:: Given text ::
════════════════
The only child of actress and artist Gloria Stuart and screenwriter Arthur Sheekman, Thompson grew up in a nurturing milieu of writers, actors, directors, producers, and artists. For four years (1943–1946), the Sheekmans lived at the legendary Garden of Allah, where Sylvia was the rare child in residence. She was named after Stuart's character Princess Sylvia in Roman Scandals.

Gloria Stuart was widely regarded as brilliantly creative in all she did, and at the age of eight, Sylvia became her mother’s sous-chef for her parents' celebrated dinner parties.

Sylvia Sheekman attended the University of California, Berkeley, and in her sophomore year, the Sorbonne in Paris—after which a summer with her parents in San Michele di Pagana, Italy, continued her lessons in superb cooking.

==Career==
Marrying in the 1950s, Thompson moved to New York. She wrote food articles for Vogue magazine. In 1963 she published her first cookbook, Economy Gastronomy. The Budget Gourmet followed in 1974. The Washington Post stated that Thompson's early cookbooks "made cooking with next to nothing seem a great, swaggering adventure." However, her 1977 book Woman’s Day Crockery Cuisine was recalled by the publisher because one of the recipes recommended heating an unopened food tin in a manner that in one case caused it to explode.
════════════════
:: Records supplied ::

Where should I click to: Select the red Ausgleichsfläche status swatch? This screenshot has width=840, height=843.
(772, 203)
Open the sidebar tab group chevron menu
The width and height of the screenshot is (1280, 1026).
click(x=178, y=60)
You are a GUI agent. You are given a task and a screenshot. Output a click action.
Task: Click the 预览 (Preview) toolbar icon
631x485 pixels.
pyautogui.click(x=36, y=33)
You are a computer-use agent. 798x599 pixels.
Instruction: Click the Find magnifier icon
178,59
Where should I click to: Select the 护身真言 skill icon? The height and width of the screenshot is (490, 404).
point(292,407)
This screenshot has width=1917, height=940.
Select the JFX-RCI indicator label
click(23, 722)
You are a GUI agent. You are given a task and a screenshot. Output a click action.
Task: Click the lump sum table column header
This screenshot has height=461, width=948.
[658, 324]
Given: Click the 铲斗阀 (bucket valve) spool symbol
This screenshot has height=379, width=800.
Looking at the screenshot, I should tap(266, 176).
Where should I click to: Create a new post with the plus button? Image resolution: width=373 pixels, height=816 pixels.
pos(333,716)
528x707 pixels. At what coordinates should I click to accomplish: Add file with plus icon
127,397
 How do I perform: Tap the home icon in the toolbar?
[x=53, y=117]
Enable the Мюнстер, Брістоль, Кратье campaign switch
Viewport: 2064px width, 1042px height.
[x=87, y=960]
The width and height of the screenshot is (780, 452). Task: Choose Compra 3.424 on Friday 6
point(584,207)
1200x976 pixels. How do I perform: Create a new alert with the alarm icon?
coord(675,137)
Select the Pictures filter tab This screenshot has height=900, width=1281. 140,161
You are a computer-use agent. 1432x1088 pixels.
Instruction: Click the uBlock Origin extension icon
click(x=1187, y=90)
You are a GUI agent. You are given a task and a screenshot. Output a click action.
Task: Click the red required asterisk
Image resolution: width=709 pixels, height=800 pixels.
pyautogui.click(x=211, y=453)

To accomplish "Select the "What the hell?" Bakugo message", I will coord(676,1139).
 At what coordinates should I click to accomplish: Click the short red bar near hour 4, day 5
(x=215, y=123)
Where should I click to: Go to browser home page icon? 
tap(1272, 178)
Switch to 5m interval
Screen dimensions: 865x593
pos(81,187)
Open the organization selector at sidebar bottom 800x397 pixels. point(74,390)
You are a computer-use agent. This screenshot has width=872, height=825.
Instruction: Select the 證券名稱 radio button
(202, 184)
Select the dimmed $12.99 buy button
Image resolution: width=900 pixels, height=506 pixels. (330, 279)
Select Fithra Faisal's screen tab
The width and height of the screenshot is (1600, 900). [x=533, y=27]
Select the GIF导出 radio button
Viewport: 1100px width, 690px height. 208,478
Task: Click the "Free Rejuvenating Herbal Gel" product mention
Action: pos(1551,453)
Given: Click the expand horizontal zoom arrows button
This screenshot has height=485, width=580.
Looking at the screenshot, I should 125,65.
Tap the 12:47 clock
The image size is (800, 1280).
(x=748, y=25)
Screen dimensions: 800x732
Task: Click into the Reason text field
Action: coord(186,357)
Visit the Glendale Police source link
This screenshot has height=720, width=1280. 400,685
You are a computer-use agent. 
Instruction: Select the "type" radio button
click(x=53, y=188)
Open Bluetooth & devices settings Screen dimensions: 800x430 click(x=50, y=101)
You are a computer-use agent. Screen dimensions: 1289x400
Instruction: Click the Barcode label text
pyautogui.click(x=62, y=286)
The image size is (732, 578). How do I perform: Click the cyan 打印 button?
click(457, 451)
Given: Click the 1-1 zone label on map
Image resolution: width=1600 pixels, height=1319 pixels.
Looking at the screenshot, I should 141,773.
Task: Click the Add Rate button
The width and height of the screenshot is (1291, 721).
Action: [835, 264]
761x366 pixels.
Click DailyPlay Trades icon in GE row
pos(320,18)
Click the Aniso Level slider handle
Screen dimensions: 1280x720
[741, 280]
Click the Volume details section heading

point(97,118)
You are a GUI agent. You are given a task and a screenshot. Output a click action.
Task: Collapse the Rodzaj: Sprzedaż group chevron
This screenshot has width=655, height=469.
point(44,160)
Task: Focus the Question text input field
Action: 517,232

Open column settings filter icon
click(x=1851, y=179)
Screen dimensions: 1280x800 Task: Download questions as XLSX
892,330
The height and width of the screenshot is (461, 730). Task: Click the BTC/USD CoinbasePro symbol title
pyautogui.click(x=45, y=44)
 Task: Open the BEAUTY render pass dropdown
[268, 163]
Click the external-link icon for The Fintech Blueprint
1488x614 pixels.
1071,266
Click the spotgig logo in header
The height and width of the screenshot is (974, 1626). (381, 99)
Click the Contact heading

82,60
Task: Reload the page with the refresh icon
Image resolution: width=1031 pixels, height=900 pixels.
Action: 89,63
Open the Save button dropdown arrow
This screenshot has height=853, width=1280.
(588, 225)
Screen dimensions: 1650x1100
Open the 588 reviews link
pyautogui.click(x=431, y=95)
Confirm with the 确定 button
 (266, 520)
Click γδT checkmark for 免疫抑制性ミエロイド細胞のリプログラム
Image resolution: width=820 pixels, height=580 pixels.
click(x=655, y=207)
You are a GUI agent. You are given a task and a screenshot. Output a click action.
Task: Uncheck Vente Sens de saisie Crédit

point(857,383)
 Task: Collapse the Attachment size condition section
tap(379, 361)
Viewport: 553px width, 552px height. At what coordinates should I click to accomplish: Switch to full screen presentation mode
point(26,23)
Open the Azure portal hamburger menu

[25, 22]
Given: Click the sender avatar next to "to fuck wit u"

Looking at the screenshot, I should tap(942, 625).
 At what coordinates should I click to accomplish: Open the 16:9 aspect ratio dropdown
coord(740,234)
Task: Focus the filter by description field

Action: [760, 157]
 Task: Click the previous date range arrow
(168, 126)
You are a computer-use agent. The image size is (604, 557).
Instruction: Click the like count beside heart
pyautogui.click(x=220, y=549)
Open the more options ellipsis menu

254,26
════════════════
:: Work order ::
Write out the Sylvia Thompson passage above again in full, word for word.

:: Finished exercise ::
The only child of actress and artist Gloria Stuart and screenwriter Arthur Sheekman, Thompson grew up in a nurturing milieu of writers, actors, directors, producers, and artists. For four years (1943–1946), the Sheekmans lived at the legendary Garden of Allah, where Sylvia was the rare child in residence. She was named after Stuart's character Princess Sylvia in Roman Scandals.

Gloria Stuart was widely regarded as brilliantly creative in all she did, and at the age of eight, Sylvia became her mother’s sous-chef for her parents' celebrated dinner parties.

Sylvia Sheekman attended the University of California, Berkeley, and in her sophomore year, the Sorbonne in Paris—after which a summer with her parents in San Michele di Pagana, Italy, continued her lessons in superb cooking.

==Career==
Marrying in the 1950s, Thompson moved to New York. She wrote food articles for Vogue magazine. In 1963 she published her first cookbook, Economy Gastronomy. The Budget Gourmet followed in 1974. The Washington Post stated that Thompson's early cookbooks "made cooking with next to nothing seem a great, swaggering adventure." However, her 1977 book Woman’s Day Crockery Cuisine was recalled by the publisher because one of the recipes recommended heating an unopened food tin in a manner that in one case caused it to explode.